Anaximenes followed up on the teachings of Anaximander and, with him and Thales, formed the group of the first representatives of Ionic philosophy , the oldest branch of Greek philosophy.

About nature

In his work On Nature , he sees air ( aer ) as primary material ( arché ) and unlimited ( ápeiros ). Everything arises from it: water and rock through compression , fire through dilution . The divine either comes from the air or is the air. He is the first to introduce the concept of the metamorphosis of a substance which later played an important role in Plato , Aristotle and still in modern physics . With this he raises the concept of the primal force, which can only process the primal material. The animating principle lies in the material itself, which is why we are also talking about the doctrine of material animation ( hylozoism ).
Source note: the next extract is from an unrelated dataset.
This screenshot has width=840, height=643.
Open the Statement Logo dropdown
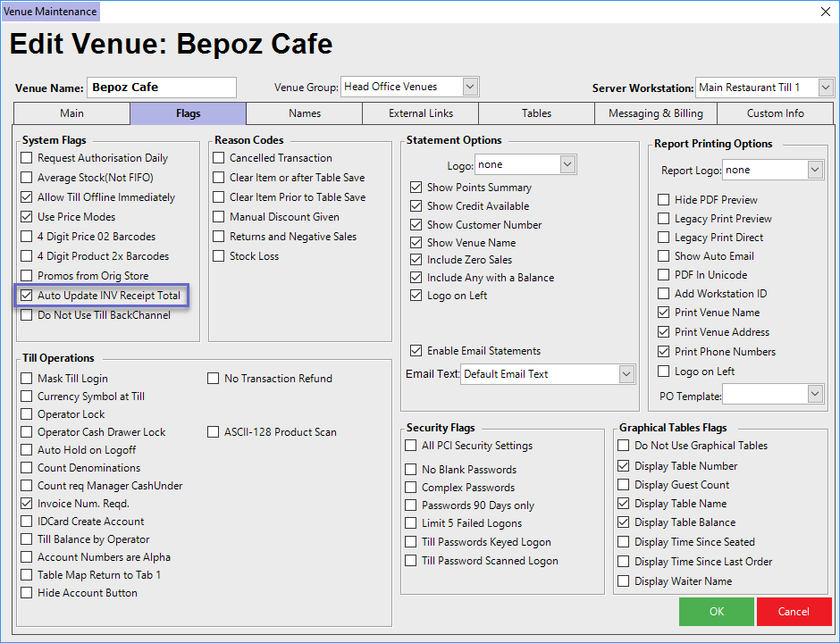[567, 165]
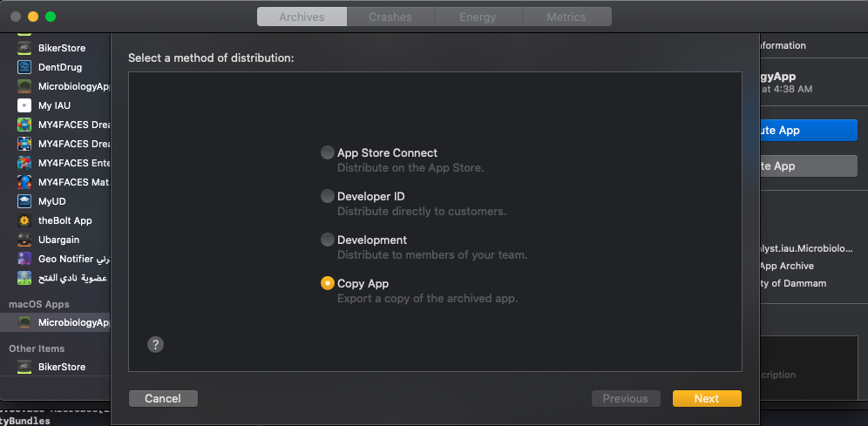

The idea of ​​the cosmos as a harmonious, well-ordered whole of the world, which is always changing, but whose substance is eternal, goes back to Anaximenes. In his cosmogony the stars arise from the earth and are all flat and wide and float in the air. The sky is a hemisphere or crystal bowl lying above the earth, which orbits the stars on orbits that are located in the hemisphere. According to Anaximenes, darkness at night is due to the fact that the edge of the earth's disk in the north is bounded by high mountains, behind which the sun remains hidden during the night.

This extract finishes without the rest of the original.